Bu konuda Abdullah b. Mes’ûd, Ebû Musa, İbn Abbâs, Sâlim b. Ubeyd ve Abdullah b. Zem’a’dan da
hadis rivâyet edilmiştir.
Ebû Hüreyre (r.a.)’den rivâyete göre, Rasûlullah (s.a.v.) şöyle buyurmuştur: “Kim
Allah yolunda bir maldan çift çift verirse Cennete Ey Allah’ın kulu bu yaptığın büyük bir
hayırdır, diye çağrılır. Namaz ehlinden olanlar namaz kapısından çağrılarak cihâd yapanlar
cihâd kapısından çağrılacak. Sadaka verenler sadaka kapısından çağrılacak orucu çok tutanlar
Reyyan kapısından çağrılacak.” Ebû Bekir dedi ki: “Anam babam yolunda feda olsun, kişinin
tüm bu kapılardan ayrı ayrı çağrılmasına zaruret yoktur sanırım, zaten Cennete girecekler.
Fakat bir kişi tüm bu kapılardan çağrılabilir mi?” Rasûlullah (s.a.v.): “Evet, Senin de tüm
kapılardan girmeni dilerim” buyurdu. (Buhârî, Menakıb: 27; Müslim, Zekat: 17)

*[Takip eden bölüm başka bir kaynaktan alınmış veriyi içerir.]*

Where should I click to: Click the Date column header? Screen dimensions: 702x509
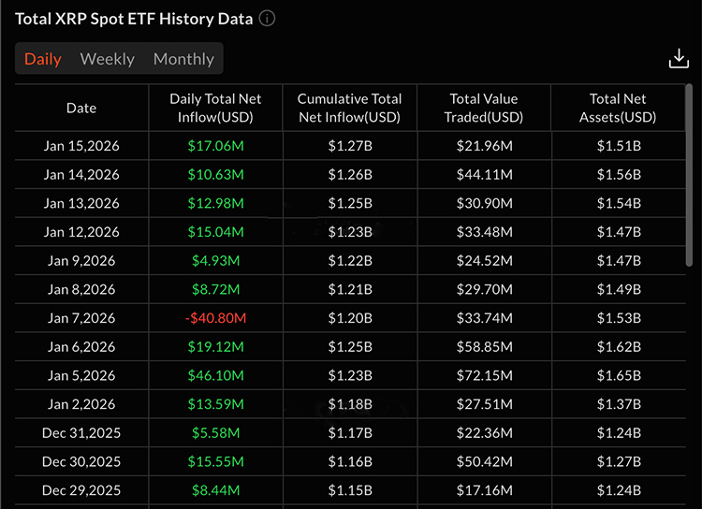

Ömer b. Hattâb (r.a.)’den rivâyete göre, şöyle demiştir: Rasûlullah (s.a.v.), malî yönden
yardım etmemizi emretmişti. Bu emir varlıklı olduğum bir zamana denk gelmişti. Ben de Ebû Bekir’i bir
gün geçebilirsem işte bugün geçerim dedim, malımın yarısını getirip Rasûlullah (s.a.v.)’e teslim ettim.
Rasûlullah (s.a.v.): “Çoluk çocuğuna ne bıraktın?” dedi. Ben de: “Getirdiğim kadarını” dedim. Sonra
Ebû Bekir elindekinin hepsini getirdi. Rasûlullah (s.a.v.): “Ailene ne bıraktın?” buyurdu. Ebû Bekir de:
“Allah ve Rasûlünü bıraktım” diye cevap verdi. Bunun üzerine ben: “Hiçbir iyilikle Ebû Bekir’i
geçemem” dedim. (Ebû Dâvûd, Zekat: 27; Dârimî, Zekat: 27; Dârimî, Zekat: 17)
Ebû Hüreyre (r.a.)’den rivâyete göre, Rasûlullah (s.a.v.) şöyle buyurdu: Adamın biri bir
öküzün sırtına bindiği bir sırada o öküz: “Ben bunun için yaratılmadım, Ben ancak çift sürmek için
yaratıldım” dedi. Rasûlullah (s.a.v.) buyurdu ki: “Ben Ebû Bekir ve Ömer bu işin böyle olduğuna
iman ettik.” Ebû Seleme şöyle dedi: “O gün Ebû Bekir de Ömer de cemaatin arasında yoktular,
Allah en iyisini bilir.” (Buhârî, Müzarea: 27; Müslim, Fezail: 17)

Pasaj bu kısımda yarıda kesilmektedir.